§ **PROBLEM DETAILS**
Set down every line below, word for word.

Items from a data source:
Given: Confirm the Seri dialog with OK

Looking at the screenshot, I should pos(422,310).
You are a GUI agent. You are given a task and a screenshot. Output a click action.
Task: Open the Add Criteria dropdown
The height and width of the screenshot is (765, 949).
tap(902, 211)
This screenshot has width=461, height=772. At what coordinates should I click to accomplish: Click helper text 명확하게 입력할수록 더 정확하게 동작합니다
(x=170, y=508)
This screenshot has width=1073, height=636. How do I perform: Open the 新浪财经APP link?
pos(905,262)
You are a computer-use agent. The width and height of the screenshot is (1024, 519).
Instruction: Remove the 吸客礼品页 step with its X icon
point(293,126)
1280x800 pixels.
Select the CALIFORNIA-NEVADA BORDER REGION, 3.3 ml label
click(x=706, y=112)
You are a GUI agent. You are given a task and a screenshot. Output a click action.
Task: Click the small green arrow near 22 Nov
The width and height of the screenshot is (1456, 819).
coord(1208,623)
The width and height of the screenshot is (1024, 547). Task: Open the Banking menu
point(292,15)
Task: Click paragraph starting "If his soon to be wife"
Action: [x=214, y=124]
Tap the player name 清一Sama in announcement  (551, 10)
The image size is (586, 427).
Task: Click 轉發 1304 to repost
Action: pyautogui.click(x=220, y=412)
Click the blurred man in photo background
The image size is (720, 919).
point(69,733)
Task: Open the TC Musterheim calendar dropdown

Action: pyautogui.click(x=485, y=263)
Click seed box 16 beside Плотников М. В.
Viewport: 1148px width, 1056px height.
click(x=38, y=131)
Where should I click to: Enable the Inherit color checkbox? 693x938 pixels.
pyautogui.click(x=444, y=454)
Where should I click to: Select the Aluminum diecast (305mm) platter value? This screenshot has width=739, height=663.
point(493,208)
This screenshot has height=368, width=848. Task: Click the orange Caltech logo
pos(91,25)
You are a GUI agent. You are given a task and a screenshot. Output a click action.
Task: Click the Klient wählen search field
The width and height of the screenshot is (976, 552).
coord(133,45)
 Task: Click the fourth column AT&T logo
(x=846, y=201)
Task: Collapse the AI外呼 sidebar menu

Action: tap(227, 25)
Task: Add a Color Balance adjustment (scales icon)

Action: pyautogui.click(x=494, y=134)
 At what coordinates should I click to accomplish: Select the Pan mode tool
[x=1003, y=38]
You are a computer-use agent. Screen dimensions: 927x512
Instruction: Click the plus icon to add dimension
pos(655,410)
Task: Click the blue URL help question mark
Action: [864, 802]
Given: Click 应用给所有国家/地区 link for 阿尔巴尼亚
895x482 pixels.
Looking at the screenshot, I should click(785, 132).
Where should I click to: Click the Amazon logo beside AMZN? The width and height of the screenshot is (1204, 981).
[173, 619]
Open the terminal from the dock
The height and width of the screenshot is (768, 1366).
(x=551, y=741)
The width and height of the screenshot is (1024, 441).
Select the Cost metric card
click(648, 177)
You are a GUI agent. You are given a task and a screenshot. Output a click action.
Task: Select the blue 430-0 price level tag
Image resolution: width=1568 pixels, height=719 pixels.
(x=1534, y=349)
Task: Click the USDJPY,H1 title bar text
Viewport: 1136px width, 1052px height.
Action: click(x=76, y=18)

§ **SOLVED PROBLEM**
Given: Confirm the Seri dialog with OK

Looking at the screenshot, I should pos(422,310).
You are a GUI agent. You are given a task and a screenshot. Output a click action.
Task: Open the Add Criteria dropdown
The height and width of the screenshot is (765, 949).
tap(902, 211)
This screenshot has width=461, height=772. At what coordinates should I click to accomplish: Click helper text 명확하게 입력할수록 더 정확하게 동작합니다
(x=170, y=508)
This screenshot has width=1073, height=636. How do I perform: Open the 新浪财经APP link?
pos(905,262)
You are a computer-use agent. The width and height of the screenshot is (1024, 519).
Instruction: Remove the 吸客礼品页 step with its X icon
point(293,126)
1280x800 pixels.
Select the CALIFORNIA-NEVADA BORDER REGION, 3.3 ml label
click(x=706, y=112)
You are a GUI agent. You are given a task and a screenshot. Output a click action.
Task: Click the small green arrow near 22 Nov
The width and height of the screenshot is (1456, 819).
coord(1208,623)
The width and height of the screenshot is (1024, 547). Task: Open the Banking menu
point(292,15)
Task: Click paragraph starting "If his soon to be wife"
Action: [x=214, y=124]
Tap the player name 清一Sama in announcement  (551, 10)
The image size is (586, 427).
Task: Click 轉發 1304 to repost
Action: pyautogui.click(x=220, y=412)
Click the blurred man in photo background
The image size is (720, 919).
point(69,733)
Task: Open the TC Musterheim calendar dropdown

Action: pyautogui.click(x=485, y=263)
Click seed box 16 beside Плотников М. В.
Viewport: 1148px width, 1056px height.
click(x=38, y=131)
Where should I click to: Enable the Inherit color checkbox? 693x938 pixels.
pyautogui.click(x=444, y=454)
Where should I click to: Select the Aluminum diecast (305mm) platter value? This screenshot has width=739, height=663.
point(493,208)
This screenshot has height=368, width=848. Task: Click the orange Caltech logo
pos(91,25)
You are a GUI agent. You are given a task and a screenshot. Output a click action.
Task: Click the Klient wählen search field
The width and height of the screenshot is (976, 552).
coord(133,45)
 Task: Click the fourth column AT&T logo
(x=846, y=201)
Task: Collapse the AI外呼 sidebar menu

Action: tap(227, 25)
Task: Add a Color Balance adjustment (scales icon)

Action: pyautogui.click(x=494, y=134)
 At what coordinates should I click to accomplish: Select the Pan mode tool
[x=1003, y=38]
You are a computer-use agent. Screen dimensions: 927x512
Instruction: Click the plus icon to add dimension
pos(655,410)
Task: Click the blue URL help question mark
Action: [864, 802]
Given: Click 应用给所有国家/地区 link for 阿尔巴尼亚
895x482 pixels.
Looking at the screenshot, I should click(785, 132).
Where should I click to: Click the Amazon logo beside AMZN? The width and height of the screenshot is (1204, 981).
[173, 619]
Open the terminal from the dock
The height and width of the screenshot is (768, 1366).
(x=551, y=741)
The width and height of the screenshot is (1024, 441).
Select the Cost metric card
click(648, 177)
You are a GUI agent. You are given a task and a screenshot. Output a click action.
Task: Select the blue 430-0 price level tag
Image resolution: width=1568 pixels, height=719 pixels.
(x=1534, y=349)
Task: Click the USDJPY,H1 title bar text
Viewport: 1136px width, 1052px height.
Action: click(x=76, y=18)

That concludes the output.